:: Exercises ::
1. In the passage on the vocal-signature system on chip, which weights drive the neural network model on the chip?
2. Summarize the passage on the vocal-signature system on chip in two sentences.
3. Extend the passage on the vocal-signature system on chip, picking up after its final sentence.

:: Extract to read ::
----------------

This could be implemented by including a dedicated system on chip (SoC) as part of a chipset. For example, a system on chip may comprise a digital signal processor and a dedicated neural network processor. An SoC may contain a dedicated memory storage module that stores the neural network weights. It may contain a dedicated memory unit that can communicate with the dedicated storage. It may contain a dedicated processing unit optimised for generating a vocal signature using the neural network model.
In addition to the dedicated components, the SoC may contain a separate processor and separate storage. The separate storage can be used for the similarity calculation, and to store the enrolment vocal signature that is used for comparison when calculating the similarity between a generated vocal signature and a stored vocal signature.
The dedicated neural network processor would be configured with the neural network architecture described in this disclosure. The SoC could be produced as part of a standard chipset which could be included on edge devices as needed. The neural network model could be implemented using a chip specific programming language, and the language used to implement the model on the chip may be different to the language used to implement the model on the cloud during training. However, it is to be emphasized that the same weights that are learnt from training the model on the cloud are used to drive the neural network model on the chip.

----------------

Excerpt from a dataset
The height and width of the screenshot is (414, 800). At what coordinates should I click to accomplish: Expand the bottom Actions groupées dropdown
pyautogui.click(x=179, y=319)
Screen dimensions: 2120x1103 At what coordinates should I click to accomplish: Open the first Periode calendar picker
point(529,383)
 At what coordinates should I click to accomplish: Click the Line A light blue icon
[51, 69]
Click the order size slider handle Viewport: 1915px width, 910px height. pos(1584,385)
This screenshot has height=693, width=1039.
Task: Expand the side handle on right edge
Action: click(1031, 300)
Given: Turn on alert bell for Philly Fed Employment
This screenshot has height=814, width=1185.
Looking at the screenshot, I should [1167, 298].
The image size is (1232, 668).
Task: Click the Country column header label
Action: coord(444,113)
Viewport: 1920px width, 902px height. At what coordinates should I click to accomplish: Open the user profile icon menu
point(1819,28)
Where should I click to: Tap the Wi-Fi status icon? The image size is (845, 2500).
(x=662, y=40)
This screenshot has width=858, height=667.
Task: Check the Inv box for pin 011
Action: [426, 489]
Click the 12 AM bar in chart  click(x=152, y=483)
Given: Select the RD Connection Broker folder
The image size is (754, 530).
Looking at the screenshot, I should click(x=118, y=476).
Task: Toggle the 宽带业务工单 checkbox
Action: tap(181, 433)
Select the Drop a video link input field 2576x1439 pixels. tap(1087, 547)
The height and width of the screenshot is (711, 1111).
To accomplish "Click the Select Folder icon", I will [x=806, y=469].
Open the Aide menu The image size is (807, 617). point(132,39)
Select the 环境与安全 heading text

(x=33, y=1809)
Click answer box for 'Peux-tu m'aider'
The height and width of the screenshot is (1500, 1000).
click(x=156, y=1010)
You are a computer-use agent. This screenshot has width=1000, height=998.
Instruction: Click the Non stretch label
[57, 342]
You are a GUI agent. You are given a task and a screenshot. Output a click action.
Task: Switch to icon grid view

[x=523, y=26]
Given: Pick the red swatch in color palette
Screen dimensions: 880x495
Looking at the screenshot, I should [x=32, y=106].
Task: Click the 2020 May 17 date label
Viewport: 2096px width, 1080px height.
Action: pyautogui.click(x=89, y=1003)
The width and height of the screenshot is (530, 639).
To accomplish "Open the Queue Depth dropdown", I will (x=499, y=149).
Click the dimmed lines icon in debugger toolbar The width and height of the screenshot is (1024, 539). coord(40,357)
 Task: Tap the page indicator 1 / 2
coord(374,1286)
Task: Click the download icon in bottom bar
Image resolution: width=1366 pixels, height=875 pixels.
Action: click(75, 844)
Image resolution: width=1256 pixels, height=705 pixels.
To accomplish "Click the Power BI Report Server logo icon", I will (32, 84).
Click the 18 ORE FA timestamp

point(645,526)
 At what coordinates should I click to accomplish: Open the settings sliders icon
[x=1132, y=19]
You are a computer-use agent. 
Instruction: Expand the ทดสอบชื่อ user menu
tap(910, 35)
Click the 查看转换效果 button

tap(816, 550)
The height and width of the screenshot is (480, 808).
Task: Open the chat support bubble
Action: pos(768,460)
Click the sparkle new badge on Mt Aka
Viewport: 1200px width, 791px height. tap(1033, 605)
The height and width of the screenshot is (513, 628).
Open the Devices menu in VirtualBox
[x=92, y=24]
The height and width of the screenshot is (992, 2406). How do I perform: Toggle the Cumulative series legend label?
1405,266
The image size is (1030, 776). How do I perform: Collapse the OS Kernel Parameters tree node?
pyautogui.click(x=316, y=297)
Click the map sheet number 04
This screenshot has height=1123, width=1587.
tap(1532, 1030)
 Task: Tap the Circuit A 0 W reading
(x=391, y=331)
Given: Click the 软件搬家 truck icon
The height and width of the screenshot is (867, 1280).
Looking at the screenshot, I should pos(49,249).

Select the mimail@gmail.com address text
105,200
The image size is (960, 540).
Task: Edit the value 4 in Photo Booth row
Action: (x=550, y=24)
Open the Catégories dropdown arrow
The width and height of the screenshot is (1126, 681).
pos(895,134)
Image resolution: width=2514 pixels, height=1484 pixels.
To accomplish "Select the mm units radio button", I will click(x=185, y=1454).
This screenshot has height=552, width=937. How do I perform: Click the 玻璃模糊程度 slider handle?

----------------

:: Answers to the exercises ::
1. The same weights learned from training the model on the cloud.

2. A system on chip in a chipset could include a digital signal processor, a dedicated neural network processor, dedicated storage for the network weights, and a processing unit optimized for generating a vocal signature, plus a separate processor and storage used for the similarity calculation and for holding the stored vocal signature used in comparison. The chip could ship in a standard chipset for edge devices and may implement the model in a chip-specific language that differs from the one used in cloud training, but it uses the same weights learned in that training.

3.
Training would be performed before the SoC is installed in the device. This creates a more user-friendly experience, in that once the user has purchased the device, all they need to do is enroll themselves onto the device before it is ready to use. Alternatively, training could be performed when the user first turns the device on, to ensure that the model used on the device is up to date.
The methods described above take advantage of a trained neural network model implemented on device to generate a vocal signature and perform speaker verification. For this to be possible, the neural network must first be trained.
With reference to the steps 400 shown in FIG. 4 , below we discuss a system for training a neural network according to the invention. The system comprises a cloud network device and a device. As shown by step 410, the network device is configured to train a neural network, such as the neural network shown in FIG. 2 . Methods of training a neural network are known. For example, the neural network may be trained by backpropagation. Other methods could be used, as long as the value of weights connecting the nodes of the neural network are learned, as shown by step 420. Referring to FIG. 2 , the second connected layer 280 and the softmax function 290 may be used during training the neural network. However, the weights related to these layers are not useful for generating a vocal signature. They are therefore discarded once training is complete. At step 440, the weights are then sent to the device that performs the methods of generating a vocal signature and performing speaker verification.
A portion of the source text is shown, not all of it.